■ Exercise details
Word for word, output the data that follows.

■ Data for this task

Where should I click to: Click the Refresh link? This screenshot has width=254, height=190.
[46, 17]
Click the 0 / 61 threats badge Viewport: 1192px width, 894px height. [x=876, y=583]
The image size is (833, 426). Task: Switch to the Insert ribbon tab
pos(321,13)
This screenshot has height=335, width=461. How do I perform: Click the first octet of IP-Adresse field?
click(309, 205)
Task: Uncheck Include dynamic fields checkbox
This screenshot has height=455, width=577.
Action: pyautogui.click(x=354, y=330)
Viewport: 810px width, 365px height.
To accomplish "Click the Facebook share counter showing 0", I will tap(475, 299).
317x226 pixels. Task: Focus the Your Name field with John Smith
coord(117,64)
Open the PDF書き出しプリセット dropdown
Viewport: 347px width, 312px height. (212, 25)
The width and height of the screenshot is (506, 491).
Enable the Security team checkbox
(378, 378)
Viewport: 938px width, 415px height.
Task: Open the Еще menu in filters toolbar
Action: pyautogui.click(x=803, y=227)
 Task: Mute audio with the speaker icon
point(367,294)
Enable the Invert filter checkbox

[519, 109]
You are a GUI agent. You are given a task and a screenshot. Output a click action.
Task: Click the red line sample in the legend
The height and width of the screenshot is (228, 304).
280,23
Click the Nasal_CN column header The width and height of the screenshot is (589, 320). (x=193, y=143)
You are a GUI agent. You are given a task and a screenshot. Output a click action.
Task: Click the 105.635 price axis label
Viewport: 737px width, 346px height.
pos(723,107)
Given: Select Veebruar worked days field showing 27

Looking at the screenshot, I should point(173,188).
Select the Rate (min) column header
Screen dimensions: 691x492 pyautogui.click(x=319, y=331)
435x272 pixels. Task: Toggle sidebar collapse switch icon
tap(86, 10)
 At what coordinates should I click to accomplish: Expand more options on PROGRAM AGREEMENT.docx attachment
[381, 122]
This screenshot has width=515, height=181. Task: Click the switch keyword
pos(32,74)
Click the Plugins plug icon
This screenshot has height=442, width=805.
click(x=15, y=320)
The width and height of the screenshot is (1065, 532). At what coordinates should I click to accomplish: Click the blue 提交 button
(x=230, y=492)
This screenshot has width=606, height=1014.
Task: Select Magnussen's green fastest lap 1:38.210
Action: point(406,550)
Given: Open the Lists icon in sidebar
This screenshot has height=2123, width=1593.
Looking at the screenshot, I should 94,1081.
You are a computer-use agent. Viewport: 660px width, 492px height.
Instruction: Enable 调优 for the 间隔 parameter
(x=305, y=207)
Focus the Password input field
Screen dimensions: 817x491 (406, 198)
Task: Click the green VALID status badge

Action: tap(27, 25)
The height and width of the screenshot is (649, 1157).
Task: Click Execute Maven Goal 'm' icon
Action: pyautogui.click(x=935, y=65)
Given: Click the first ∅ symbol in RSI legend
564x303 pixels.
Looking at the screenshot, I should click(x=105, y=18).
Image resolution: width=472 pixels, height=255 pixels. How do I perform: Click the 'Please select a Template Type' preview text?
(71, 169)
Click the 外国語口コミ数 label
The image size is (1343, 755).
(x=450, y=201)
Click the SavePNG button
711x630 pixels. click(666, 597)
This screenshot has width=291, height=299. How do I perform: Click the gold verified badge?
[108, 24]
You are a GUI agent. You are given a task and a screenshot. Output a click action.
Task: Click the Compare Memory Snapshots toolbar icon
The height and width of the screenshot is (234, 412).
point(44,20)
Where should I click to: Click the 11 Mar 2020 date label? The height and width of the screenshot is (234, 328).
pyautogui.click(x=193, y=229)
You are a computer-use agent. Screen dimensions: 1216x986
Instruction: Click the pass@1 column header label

■ Result of this task
Where should I click to: Click the Refresh link? This screenshot has width=254, height=190.
[46, 17]
Click the 0 / 61 threats badge Viewport: 1192px width, 894px height. [x=876, y=583]
The image size is (833, 426). Task: Switch to the Insert ribbon tab
pos(321,13)
This screenshot has height=335, width=461. How do I perform: Click the first octet of IP-Adresse field?
click(309, 205)
Task: Uncheck Include dynamic fields checkbox
This screenshot has height=455, width=577.
Action: pyautogui.click(x=354, y=330)
Viewport: 810px width, 365px height.
To accomplish "Click the Facebook share counter showing 0", I will tap(475, 299).
317x226 pixels. Task: Focus the Your Name field with John Smith
coord(117,64)
Open the PDF書き出しプリセット dropdown
Viewport: 347px width, 312px height. (212, 25)
The width and height of the screenshot is (506, 491).
Enable the Security team checkbox
(378, 378)
Viewport: 938px width, 415px height.
Task: Open the Еще menu in filters toolbar
Action: pyautogui.click(x=803, y=227)
 Task: Mute audio with the speaker icon
point(367,294)
Enable the Invert filter checkbox

[519, 109]
You are a GUI agent. You are given a task and a screenshot. Output a click action.
Task: Click the red line sample in the legend
The height and width of the screenshot is (228, 304).
280,23
Click the Nasal_CN column header The width and height of the screenshot is (589, 320). (x=193, y=143)
You are a GUI agent. You are given a task and a screenshot. Output a click action.
Task: Click the 105.635 price axis label
Viewport: 737px width, 346px height.
pos(723,107)
Given: Select Veebruar worked days field showing 27

Looking at the screenshot, I should point(173,188).
Select the Rate (min) column header
Screen dimensions: 691x492 pyautogui.click(x=319, y=331)
435x272 pixels. Task: Toggle sidebar collapse switch icon
tap(86, 10)
 At what coordinates should I click to accomplish: Expand more options on PROGRAM AGREEMENT.docx attachment
[381, 122]
This screenshot has width=515, height=181. Task: Click the switch keyword
pos(32,74)
Click the Plugins plug icon
This screenshot has height=442, width=805.
click(x=15, y=320)
The width and height of the screenshot is (1065, 532). At what coordinates should I click to accomplish: Click the blue 提交 button
(x=230, y=492)
This screenshot has width=606, height=1014.
Task: Select Magnussen's green fastest lap 1:38.210
Action: point(406,550)
Given: Open the Lists icon in sidebar
This screenshot has height=2123, width=1593.
Looking at the screenshot, I should 94,1081.
You are a computer-use agent. Viewport: 660px width, 492px height.
Instruction: Enable 调优 for the 间隔 parameter
(x=305, y=207)
Focus the Password input field
Screen dimensions: 817x491 (406, 198)
Task: Click the green VALID status badge

Action: tap(27, 25)
The height and width of the screenshot is (649, 1157).
Task: Click Execute Maven Goal 'm' icon
Action: pyautogui.click(x=935, y=65)
Given: Click the first ∅ symbol in RSI legend
564x303 pixels.
Looking at the screenshot, I should click(x=105, y=18).
Image resolution: width=472 pixels, height=255 pixels. How do I perform: Click the 'Please select a Template Type' preview text?
(71, 169)
Click the 外国語口コミ数 label
The image size is (1343, 755).
(x=450, y=201)
Click the SavePNG button
711x630 pixels. click(666, 597)
This screenshot has width=291, height=299. How do I perform: Click the gold verified badge?
[108, 24]
You are a GUI agent. You are given a task and a screenshot. Output a click action.
Task: Click the Compare Memory Snapshots toolbar icon
The height and width of the screenshot is (234, 412).
point(44,20)
Where should I click to: Click the 11 Mar 2020 date label? The height and width of the screenshot is (234, 328).
pyautogui.click(x=193, y=229)
You are a computer-use agent. Screen dimensions: 1216x986
Instruction: Click the pass@1 column header label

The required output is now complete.